“I don’t know,” she said at length, and the roguish light died out of Gertrude’s eyes.

“I don’t understand you, Harriet,” she said very seriously. “You don’t mean that—that”—

“I mean nothing,” cried Mrs. Percy-Bartlett rather feverishly, turning to the piano and playing a few bars of the latest waltz music. Presently she turned around and said,—

“You are unkind, Gertrude. You are unmarried, unengaged, and you can take as much interest as you may care to in any man, married or otherwise, and the world doesn’t stop to gossip about you—that is, of course, if you don’t go on in a scandalous way. But let a married woman show the slightest attention to a man who is not her husband, and everybody begins to whisper and nod and smile, and you are lucky if Town Tattle doesn’t begin to hint at another divorce in the inner circle. I don’t care how many people sing my songs and admire my music, but I wish they would stop talking about me. Can you tell me, Gertrude, why I shouldn’t have the privilege of talking to—to Richard Stoughton, for instance, without being gossiped about?”
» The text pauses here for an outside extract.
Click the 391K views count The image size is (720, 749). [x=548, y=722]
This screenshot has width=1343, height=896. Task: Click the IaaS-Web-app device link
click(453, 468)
“The trouble is, you know, Harriet,” answered Gertrude, the mischievous gleam returning to her eye, “that whatever may be the case with marriage, it was long ago decided that Platonic friendship is a failure.”

“Perhaps so,” returned Mrs. Percy-Bartlett rather wearily. “But people will follow it, ignis fatuus though it may be, to the end of time.”

Gertrude arose to go. “Well, Harriet,” she said softly, bending over and kissing her friend on the forehead, “don’t be annoyed at anything I’ve said. I certainly have the warmest sympathy with your disinclination to let life bore you.”

Mrs. Percy-Bartlett arose and took Gertrude’s hand. “And you will come to my musicale on Tuesday night, my dear?”

“Indeed I shall. I want to get better acquainted with Mr. Richard Stoughton, you know.”

At that moment a servant entered the room and handed a note to her mistress.